:: EXERCISE DESCRIPTION ::
Restate, word for word, the lines from the opening line of the data through the line containing "The image size is (1732, 1014).", both included, and nothing else.

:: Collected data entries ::

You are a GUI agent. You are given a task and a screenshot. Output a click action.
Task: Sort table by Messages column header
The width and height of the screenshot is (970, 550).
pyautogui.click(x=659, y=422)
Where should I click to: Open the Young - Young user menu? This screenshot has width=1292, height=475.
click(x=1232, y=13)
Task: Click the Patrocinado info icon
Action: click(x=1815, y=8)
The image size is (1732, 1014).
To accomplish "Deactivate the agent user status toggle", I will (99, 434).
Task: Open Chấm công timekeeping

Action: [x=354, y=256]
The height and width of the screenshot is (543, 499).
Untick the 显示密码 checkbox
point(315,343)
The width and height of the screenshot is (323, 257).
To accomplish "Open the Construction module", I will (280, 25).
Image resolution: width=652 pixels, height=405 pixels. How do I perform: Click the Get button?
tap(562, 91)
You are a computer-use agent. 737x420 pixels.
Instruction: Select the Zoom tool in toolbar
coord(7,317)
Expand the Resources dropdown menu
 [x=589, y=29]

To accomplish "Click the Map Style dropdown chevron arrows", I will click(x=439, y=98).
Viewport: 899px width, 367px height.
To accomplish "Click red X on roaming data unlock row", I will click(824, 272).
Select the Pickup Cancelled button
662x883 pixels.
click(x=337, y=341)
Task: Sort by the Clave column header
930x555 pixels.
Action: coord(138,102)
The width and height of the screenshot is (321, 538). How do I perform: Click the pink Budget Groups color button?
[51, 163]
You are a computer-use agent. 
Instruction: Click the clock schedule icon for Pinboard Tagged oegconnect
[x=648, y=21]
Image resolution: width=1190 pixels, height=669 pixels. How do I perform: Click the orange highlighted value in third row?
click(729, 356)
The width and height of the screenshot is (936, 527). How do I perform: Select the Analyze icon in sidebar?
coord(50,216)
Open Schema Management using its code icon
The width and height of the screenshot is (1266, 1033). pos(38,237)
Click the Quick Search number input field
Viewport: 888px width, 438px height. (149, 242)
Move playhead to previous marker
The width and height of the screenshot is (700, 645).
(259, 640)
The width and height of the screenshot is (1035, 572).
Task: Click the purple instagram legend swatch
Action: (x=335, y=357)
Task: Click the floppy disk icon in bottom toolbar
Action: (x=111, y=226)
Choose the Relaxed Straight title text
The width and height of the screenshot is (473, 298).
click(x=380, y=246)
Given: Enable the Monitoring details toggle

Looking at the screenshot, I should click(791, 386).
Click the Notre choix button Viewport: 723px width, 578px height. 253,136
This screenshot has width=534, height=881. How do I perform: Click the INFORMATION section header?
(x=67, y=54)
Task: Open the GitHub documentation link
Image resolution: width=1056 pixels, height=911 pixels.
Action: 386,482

:: ANSWER AREA ::
You are a GUI agent. You are given a task and a screenshot. Output a click action.
Task: Sort table by Messages column header
The width and height of the screenshot is (970, 550).
pyautogui.click(x=659, y=422)
Where should I click to: Open the Young - Young user menu? This screenshot has width=1292, height=475.
click(x=1232, y=13)
Task: Click the Patrocinado info icon
Action: click(x=1815, y=8)
The image size is (1732, 1014).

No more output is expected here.